Extracted entries below:

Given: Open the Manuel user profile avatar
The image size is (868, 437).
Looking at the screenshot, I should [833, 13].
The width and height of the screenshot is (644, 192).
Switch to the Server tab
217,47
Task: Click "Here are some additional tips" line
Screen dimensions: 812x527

End of Extracted entries.
Extracted entries below:

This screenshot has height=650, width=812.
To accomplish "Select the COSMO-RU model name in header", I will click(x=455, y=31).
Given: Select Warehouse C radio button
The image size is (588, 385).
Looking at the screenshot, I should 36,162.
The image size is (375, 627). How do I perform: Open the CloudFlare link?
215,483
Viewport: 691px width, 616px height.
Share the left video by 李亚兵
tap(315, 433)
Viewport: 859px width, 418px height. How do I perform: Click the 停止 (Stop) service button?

End of Extracted entries.

■ **The problem**
From the entries above, print the lines beginning at the one with "The width and" and stopping after the one with "Screen dimensions: 812x527", exactly as written and with nothing else.

■ **Task result**
The width and height of the screenshot is (644, 192).
Switch to the Server tab
217,47
Task: Click "Here are some additional tips" line
Screen dimensions: 812x527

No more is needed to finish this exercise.